A lot of people quote the Bible to try to support their arguments about what God is thinking, or about what God might do.
But this is just a simple question. What process do you go through before deciding that the verse is inspired by God to begin with?
This topic is a controversial one. There are dozens of inferences across various forms of Christianity.
inspiration is usually thought to apply to the whole canon, not a particular verse.
Historical grammatical method looks at the genre, style, context, figures of speech in the original languages to help determine what the original audience would have understood.
From there hermeneutics helps the reader determine which portions of the message applied to the reader in his or her context and culture.
Finally the Holy Spirit guides us to passages and convicts us of things we should benpaying attention to. The Bible plays a general, principle-centered or rule-based function in guiding, the HS is situational and applied personally.

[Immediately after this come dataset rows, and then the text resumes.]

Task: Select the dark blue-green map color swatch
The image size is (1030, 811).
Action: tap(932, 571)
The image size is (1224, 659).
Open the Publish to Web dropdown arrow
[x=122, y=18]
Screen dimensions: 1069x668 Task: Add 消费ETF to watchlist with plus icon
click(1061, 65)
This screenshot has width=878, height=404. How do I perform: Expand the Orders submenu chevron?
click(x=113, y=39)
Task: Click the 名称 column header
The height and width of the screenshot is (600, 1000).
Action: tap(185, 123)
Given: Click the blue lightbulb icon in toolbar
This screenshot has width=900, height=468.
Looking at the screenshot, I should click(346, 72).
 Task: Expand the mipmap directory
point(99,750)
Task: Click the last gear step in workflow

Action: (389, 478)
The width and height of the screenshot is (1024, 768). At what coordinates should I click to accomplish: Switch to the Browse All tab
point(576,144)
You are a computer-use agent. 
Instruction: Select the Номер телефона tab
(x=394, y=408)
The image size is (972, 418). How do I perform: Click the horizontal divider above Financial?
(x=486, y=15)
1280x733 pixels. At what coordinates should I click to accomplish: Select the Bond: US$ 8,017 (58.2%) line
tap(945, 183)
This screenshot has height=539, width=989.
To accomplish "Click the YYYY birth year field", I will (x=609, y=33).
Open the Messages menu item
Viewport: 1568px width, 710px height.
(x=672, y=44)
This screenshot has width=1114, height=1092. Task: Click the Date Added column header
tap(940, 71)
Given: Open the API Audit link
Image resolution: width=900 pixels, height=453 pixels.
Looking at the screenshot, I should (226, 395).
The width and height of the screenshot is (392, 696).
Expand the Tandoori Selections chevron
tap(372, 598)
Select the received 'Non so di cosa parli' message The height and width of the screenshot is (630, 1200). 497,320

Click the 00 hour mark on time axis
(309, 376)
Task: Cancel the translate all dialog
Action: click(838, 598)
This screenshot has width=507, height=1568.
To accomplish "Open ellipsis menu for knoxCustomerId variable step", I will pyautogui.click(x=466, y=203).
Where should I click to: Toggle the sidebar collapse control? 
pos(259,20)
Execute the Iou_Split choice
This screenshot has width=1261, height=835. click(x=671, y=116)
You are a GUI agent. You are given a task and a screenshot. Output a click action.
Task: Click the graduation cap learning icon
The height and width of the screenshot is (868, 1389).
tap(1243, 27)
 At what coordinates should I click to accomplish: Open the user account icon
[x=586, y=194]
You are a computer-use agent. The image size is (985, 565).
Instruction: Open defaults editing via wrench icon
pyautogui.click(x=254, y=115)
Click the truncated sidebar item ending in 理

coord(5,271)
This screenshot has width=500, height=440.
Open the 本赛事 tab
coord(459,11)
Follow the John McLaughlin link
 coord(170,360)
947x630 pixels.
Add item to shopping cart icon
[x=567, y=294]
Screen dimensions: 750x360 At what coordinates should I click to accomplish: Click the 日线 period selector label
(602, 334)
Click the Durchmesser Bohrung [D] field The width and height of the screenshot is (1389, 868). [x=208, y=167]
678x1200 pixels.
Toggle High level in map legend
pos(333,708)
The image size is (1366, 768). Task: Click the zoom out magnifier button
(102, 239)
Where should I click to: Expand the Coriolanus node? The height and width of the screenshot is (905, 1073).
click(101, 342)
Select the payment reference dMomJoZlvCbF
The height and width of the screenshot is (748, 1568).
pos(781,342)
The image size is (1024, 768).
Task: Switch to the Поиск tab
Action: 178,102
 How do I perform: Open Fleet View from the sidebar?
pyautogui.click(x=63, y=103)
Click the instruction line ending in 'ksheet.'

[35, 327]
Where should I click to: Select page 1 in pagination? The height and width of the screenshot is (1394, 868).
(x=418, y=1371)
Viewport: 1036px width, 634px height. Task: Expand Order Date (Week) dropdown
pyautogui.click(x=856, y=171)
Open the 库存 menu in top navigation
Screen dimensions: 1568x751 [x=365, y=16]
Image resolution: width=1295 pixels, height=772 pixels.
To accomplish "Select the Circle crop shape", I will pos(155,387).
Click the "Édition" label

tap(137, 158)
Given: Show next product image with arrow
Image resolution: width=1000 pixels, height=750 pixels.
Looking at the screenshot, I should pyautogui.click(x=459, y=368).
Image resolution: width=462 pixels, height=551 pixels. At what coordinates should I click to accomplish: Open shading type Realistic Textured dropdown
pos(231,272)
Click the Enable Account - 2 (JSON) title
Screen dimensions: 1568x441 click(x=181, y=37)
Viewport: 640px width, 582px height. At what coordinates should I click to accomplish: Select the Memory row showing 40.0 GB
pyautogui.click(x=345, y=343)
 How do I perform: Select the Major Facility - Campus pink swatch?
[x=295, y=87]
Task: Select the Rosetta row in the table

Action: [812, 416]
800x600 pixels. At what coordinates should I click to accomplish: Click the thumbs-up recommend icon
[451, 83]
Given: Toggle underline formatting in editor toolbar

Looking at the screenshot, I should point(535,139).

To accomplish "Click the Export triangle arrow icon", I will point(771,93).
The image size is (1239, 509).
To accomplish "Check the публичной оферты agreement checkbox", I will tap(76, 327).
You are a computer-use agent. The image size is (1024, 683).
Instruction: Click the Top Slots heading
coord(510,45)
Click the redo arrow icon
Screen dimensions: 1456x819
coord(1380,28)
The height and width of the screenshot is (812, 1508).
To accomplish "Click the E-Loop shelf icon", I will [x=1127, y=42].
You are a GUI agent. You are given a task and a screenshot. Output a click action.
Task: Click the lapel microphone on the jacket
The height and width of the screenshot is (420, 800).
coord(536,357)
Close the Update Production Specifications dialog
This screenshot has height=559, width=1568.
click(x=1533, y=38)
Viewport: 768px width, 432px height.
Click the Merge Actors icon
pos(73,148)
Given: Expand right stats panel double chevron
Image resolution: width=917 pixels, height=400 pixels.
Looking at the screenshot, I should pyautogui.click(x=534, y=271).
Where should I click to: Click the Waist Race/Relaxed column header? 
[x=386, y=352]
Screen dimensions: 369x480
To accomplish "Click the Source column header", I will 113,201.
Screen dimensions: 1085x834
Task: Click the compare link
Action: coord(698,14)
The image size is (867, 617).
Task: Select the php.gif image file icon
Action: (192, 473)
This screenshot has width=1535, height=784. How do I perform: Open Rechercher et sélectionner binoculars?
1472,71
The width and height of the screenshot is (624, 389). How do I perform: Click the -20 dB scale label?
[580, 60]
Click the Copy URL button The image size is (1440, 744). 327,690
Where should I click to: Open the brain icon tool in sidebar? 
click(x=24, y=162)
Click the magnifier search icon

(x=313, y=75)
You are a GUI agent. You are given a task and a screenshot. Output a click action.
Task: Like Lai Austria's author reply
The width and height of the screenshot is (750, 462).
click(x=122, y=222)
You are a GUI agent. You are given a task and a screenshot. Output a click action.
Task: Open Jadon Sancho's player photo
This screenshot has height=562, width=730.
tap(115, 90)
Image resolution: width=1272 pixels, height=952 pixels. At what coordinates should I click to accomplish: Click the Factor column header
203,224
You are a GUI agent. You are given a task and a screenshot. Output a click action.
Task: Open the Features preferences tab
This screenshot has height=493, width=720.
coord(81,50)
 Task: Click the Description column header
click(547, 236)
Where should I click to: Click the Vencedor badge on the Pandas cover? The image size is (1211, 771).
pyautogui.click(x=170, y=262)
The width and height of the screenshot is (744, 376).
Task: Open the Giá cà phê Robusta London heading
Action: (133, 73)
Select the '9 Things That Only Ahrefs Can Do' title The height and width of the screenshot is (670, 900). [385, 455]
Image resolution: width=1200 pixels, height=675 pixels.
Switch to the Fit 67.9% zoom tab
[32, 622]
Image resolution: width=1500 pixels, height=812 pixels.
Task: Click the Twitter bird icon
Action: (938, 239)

That distinction is helpful when a person is commenting on theological issues then the scriptures in their original context are gathered and examined to see what inference best explains the scriptural data. So when a person says the HS told them, "Jesus is not God," it is easy to discount that statement as false as it is a category error.
"The Holy Spirit wants me to stop hoarding my possessions and to start helping people materially with my abundance," is a statement that is easily supported scripturally but also can ring true or false depending on the individual.
This method above while common to Evangelicals currently, is not representative of current Christian practice and certainly not historical practice.